この乾式化学機械研磨中に、加工点に80℃の空気をノズル10dより吹き続けた。
【0057】
チャック機構のスピンドル14の回転を停止し、チャック機構のチャンバ−の減圧を停止した後、チャンバ−に圧空を供給し、研磨加工したシリコンウエハの取り外しを容易とした。
【0058】
第2ダブルア−ム搬送ロボット10fの一方のア−ムで基板を把持し、スピナ10g上に移送させ、純水で洗浄、ついでスピン乾燥した。ついで、第2ダブルア−ム搬送ロボット10fの他方のア−ムでスピナ上の基板を把持し、収納カセット10hの棚内へと移送させた。
【0059】
得られた研磨加工シリコンウエハ表面は、ベアウエハの渦巻状研削跡が消滅し、鏡面光沢を呈する表面粗さRaが13.0オングストロ−ムのものであった。また、LED光線を照射して目視で観察したところ、マイクロスクラッチ傷、大スクラッチ傷とも見受けられない、無攪乱・無欠陥のものであった。
【0060】
実施例2〜4
混合物の組成を表1に変更する(実施例2の砥粒は、白石工業株式会社のWhiton P−10、実施例3はBriliant−1500、実施例4はニッキ株式会社のHK−1)ほかは実施例1と同様にしてカップ型研磨砥石を成形し、シリコンベアウエハを研磨した。

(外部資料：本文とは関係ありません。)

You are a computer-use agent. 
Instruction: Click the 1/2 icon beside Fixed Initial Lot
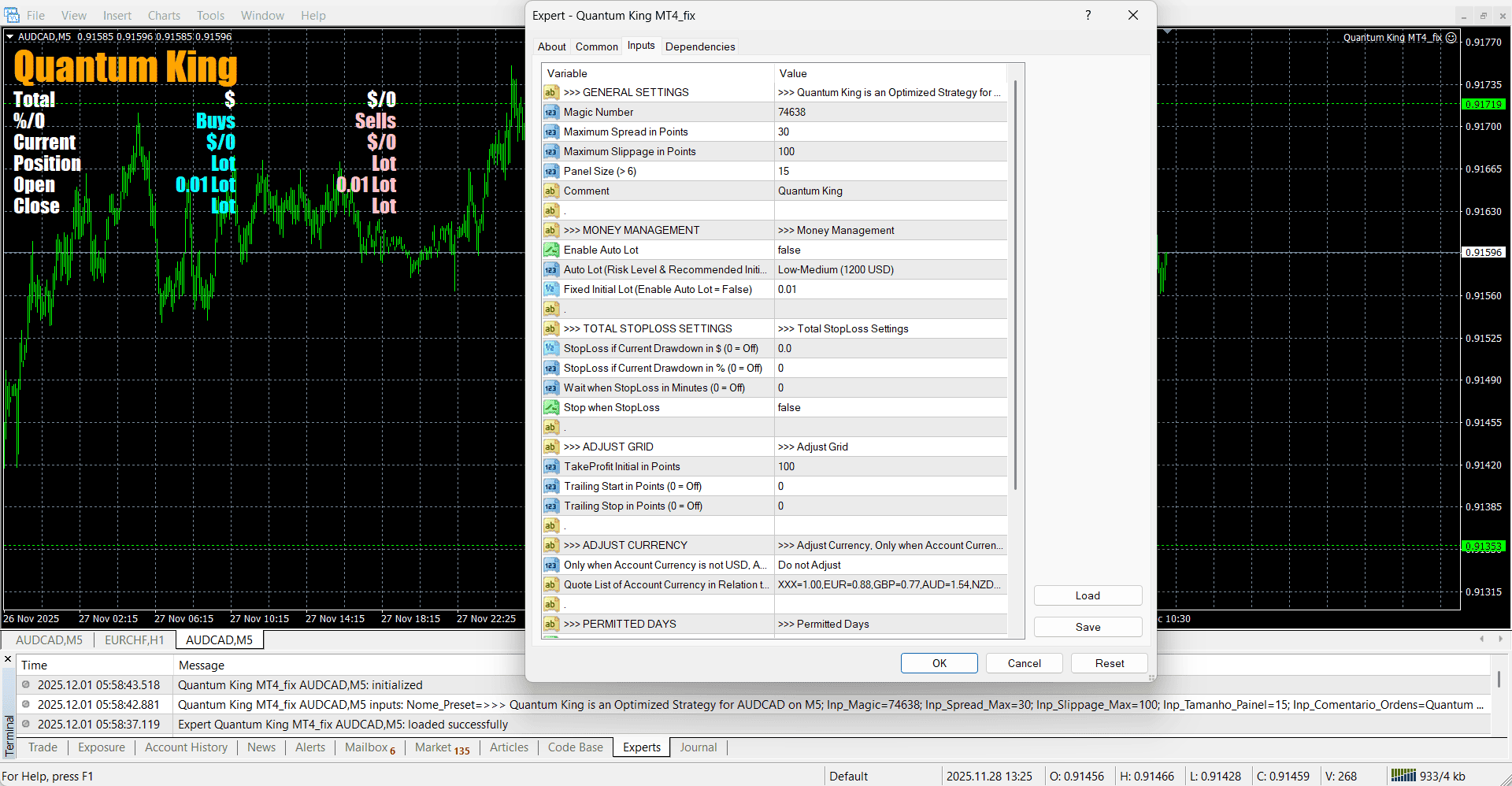click(x=550, y=289)
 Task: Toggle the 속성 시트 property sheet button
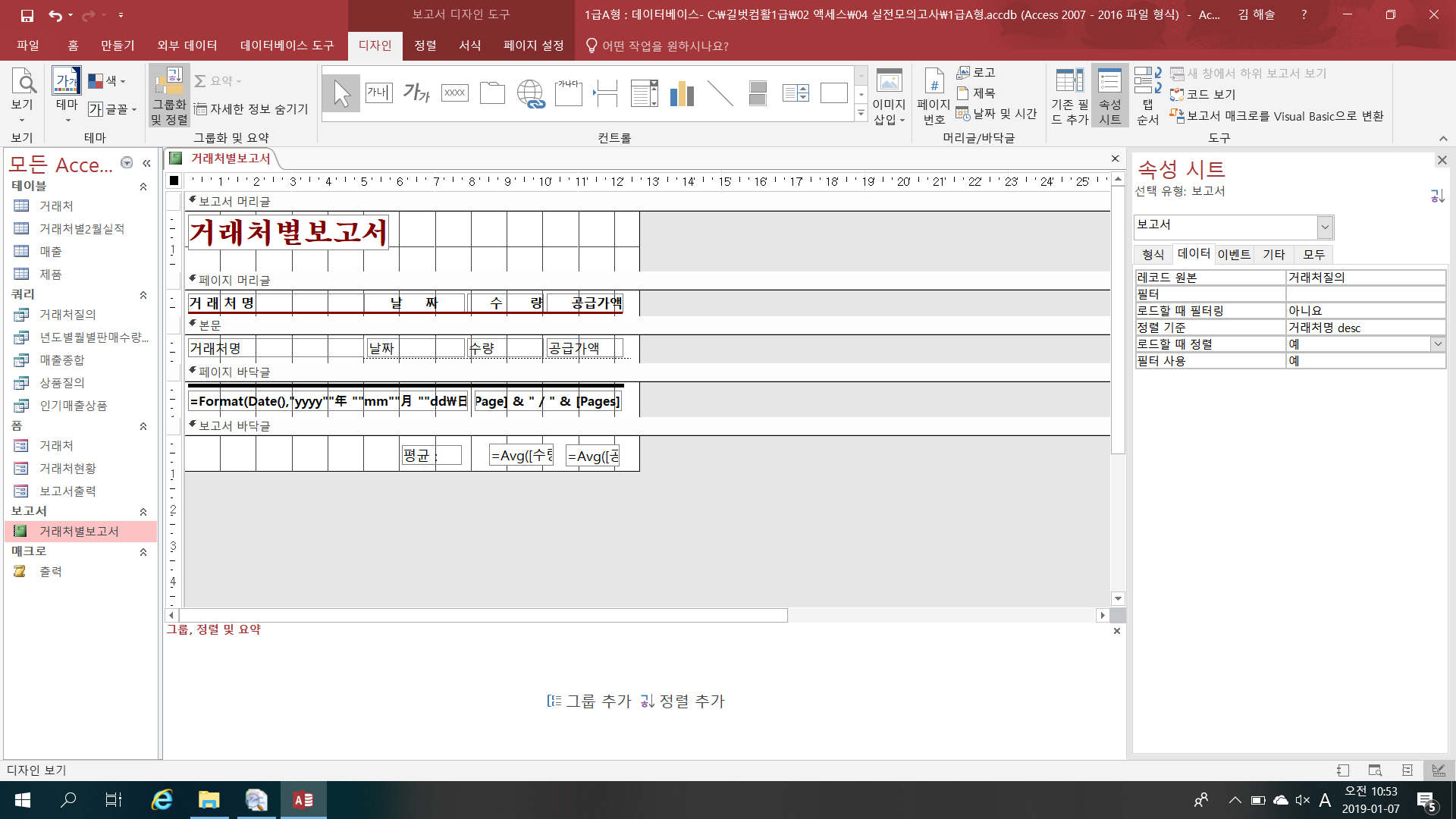[1109, 96]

得られた研磨加工シリコンウエハ表面は、ベアウエハの渦巻状研削跡が消滅し、LED光線を照射して目視で観察してもマイクロスクラッチ傷、大スクラッチ傷とも見受けられない無攪乱・無欠陥の鏡面を呈していた。得られた研磨加工シリコンウエハ表面平均粗さ(Ra)を同表に示す。
【0061】
【表1】
Figure 2004235201
【0062】
参考例
300mm径、厚み約550μmのベアシリコンウエハを株式会社 岡本工作機械製作所の研磨装置SPP801ATの基板キャリアに減圧吸引して固定し、ロデ−ルの研磨布”SUBA#800(商品名)を表面に貼った研磨プラテンに300gf/cmの圧で押し当てながら、かつ、研磨布表面にデュポン株式会社のシリコン研磨剤スラリ− MAZIN(登録商標)SRS3(商品名)を200cc/分の量供給しつつ、前記キャリアの回転数を60rpm、研磨プラテンの回転数を60rpmで回転(回転方向は逆方向)させ、300秒摺動させることによりシリコンウエハ表面を研磨した。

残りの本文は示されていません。